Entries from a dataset
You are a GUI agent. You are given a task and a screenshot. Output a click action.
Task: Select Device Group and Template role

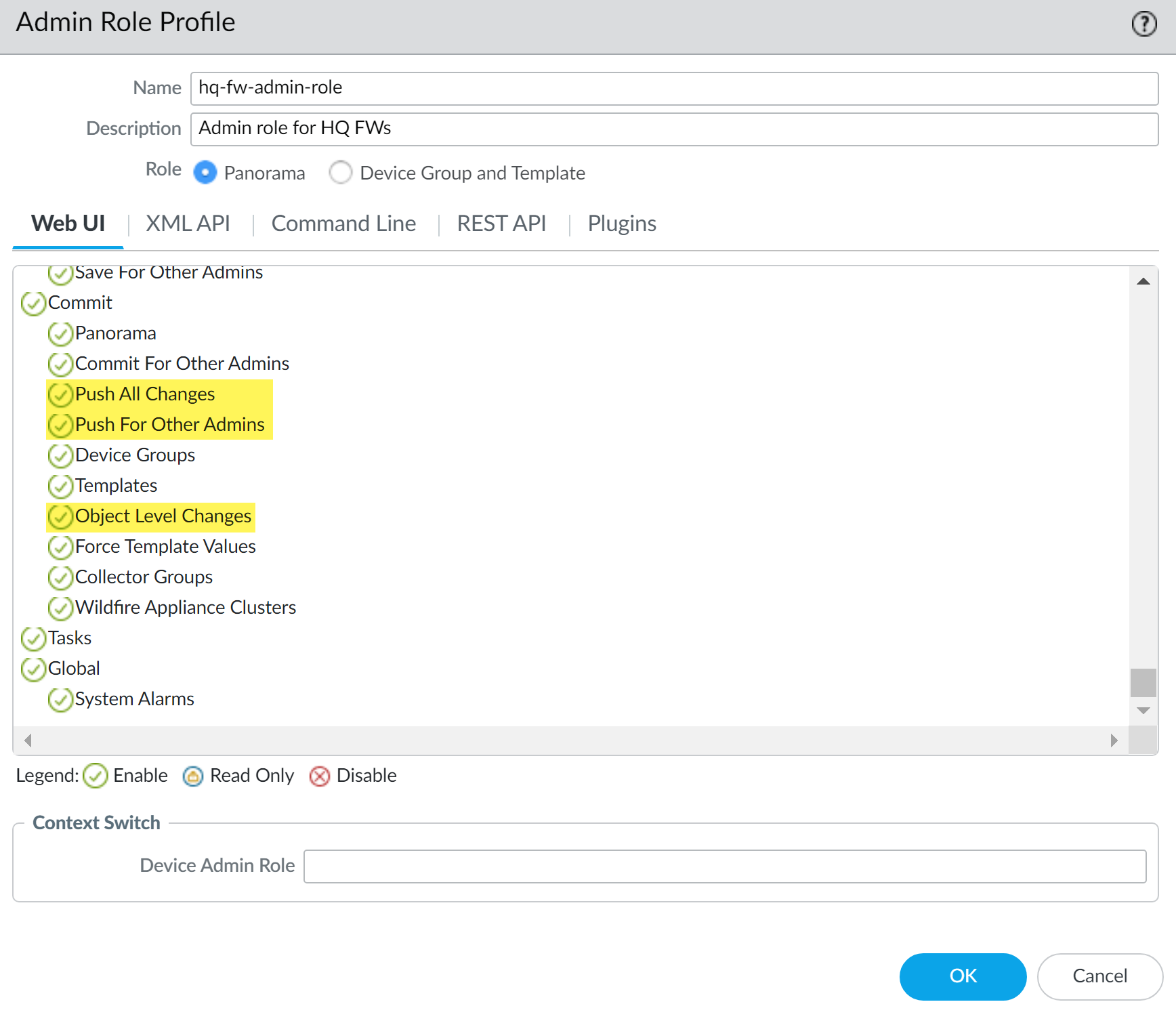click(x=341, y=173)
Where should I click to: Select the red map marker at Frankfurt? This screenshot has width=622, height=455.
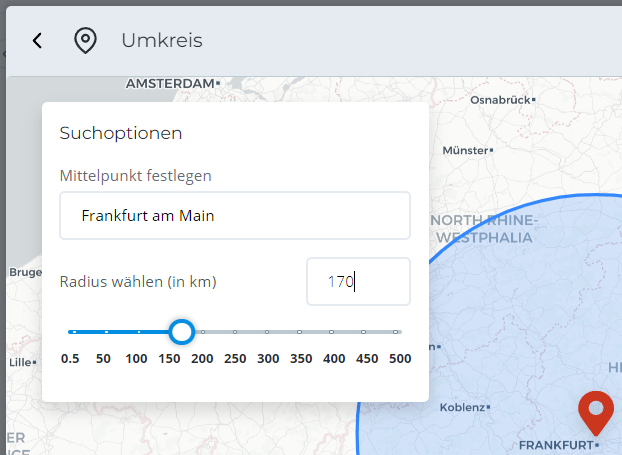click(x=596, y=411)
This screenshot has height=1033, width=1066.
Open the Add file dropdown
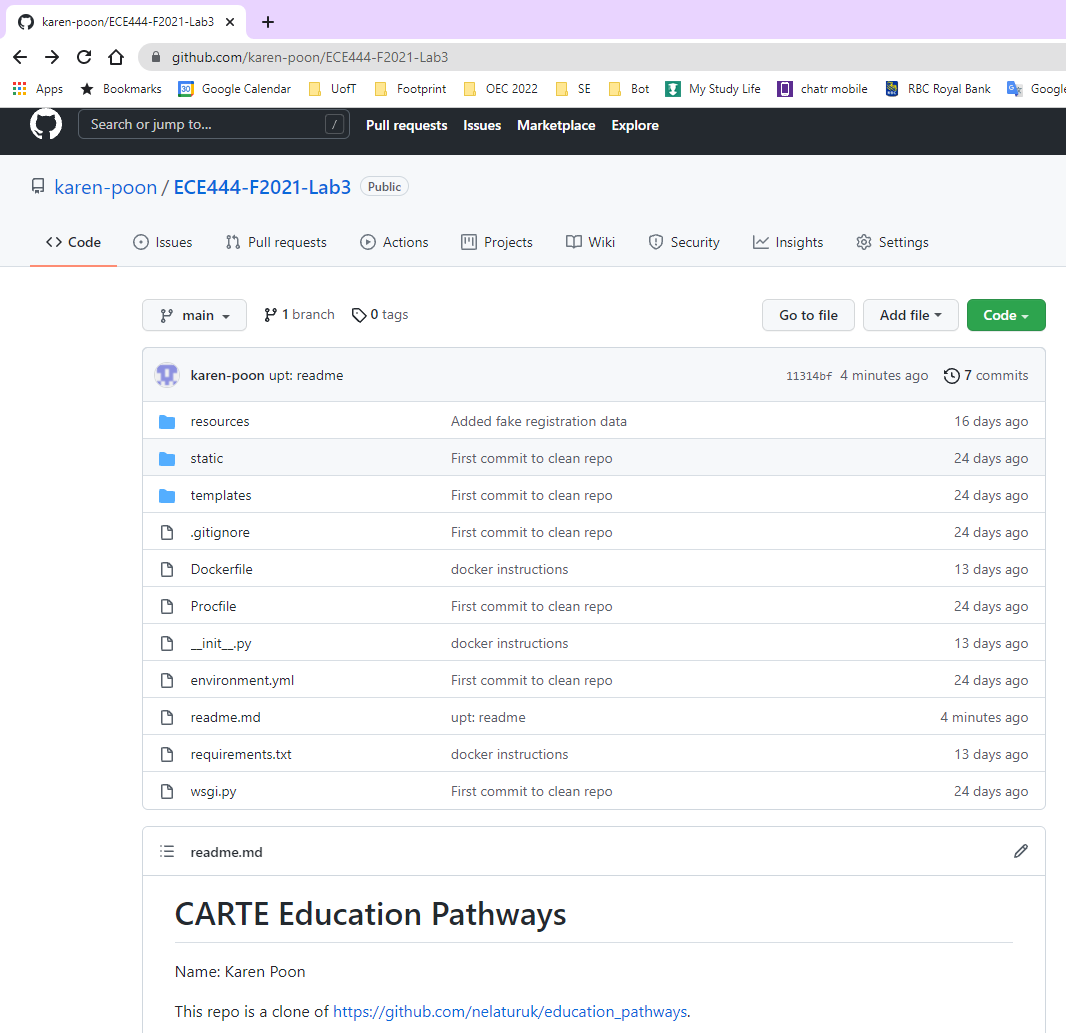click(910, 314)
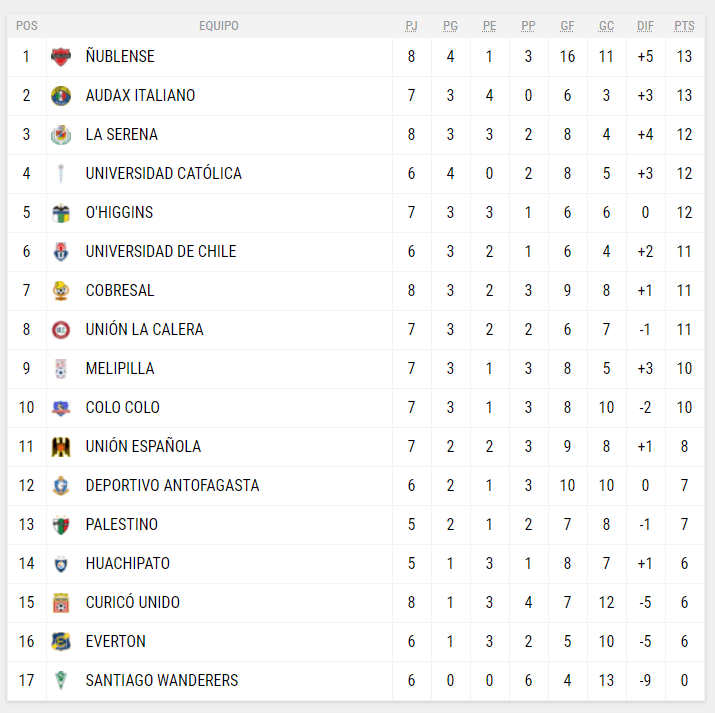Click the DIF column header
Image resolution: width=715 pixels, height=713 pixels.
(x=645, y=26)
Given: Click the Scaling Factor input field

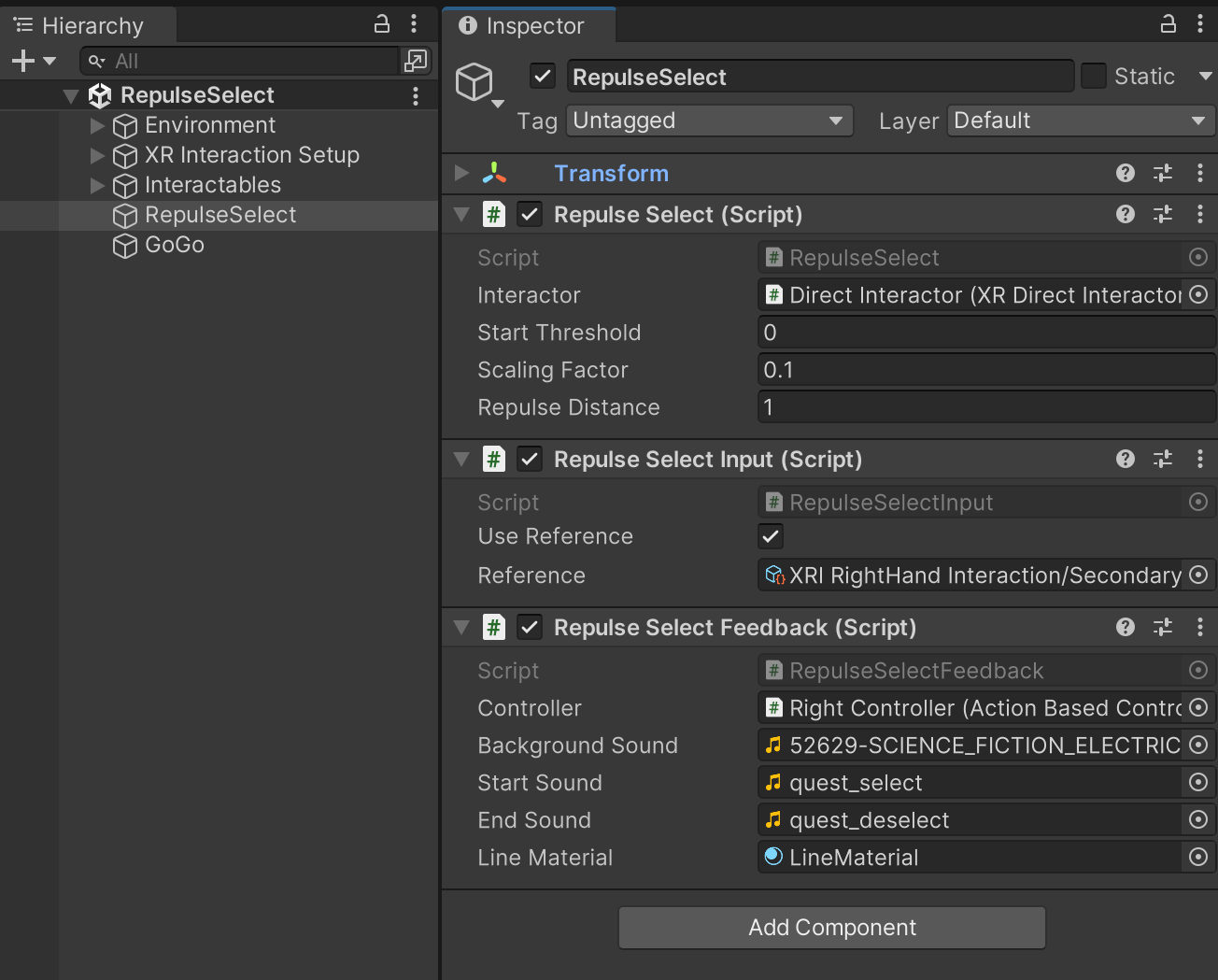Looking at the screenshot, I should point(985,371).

Written exercise
Rewrite the lines above with "dropdown" changed to "drop-down menu" and nothing else altered, and leave the pictures out.

Answer for this exercise
You are a GUI agent. You are given a task and a screenshot. Output a click action.
Task: Select Device Group and Template role

click(x=341, y=173)
Where should I click to: Select the red map marker at Frankfurt? This screenshot has width=622, height=455.
click(x=596, y=411)
This screenshot has height=1033, width=1066.
Open the Add file drop-down menu
click(910, 314)
Click the DIF column header
Image resolution: width=715 pixels, height=713 pixels.
(x=645, y=26)
Given: Click the Scaling Factor input field

Looking at the screenshot, I should point(985,371).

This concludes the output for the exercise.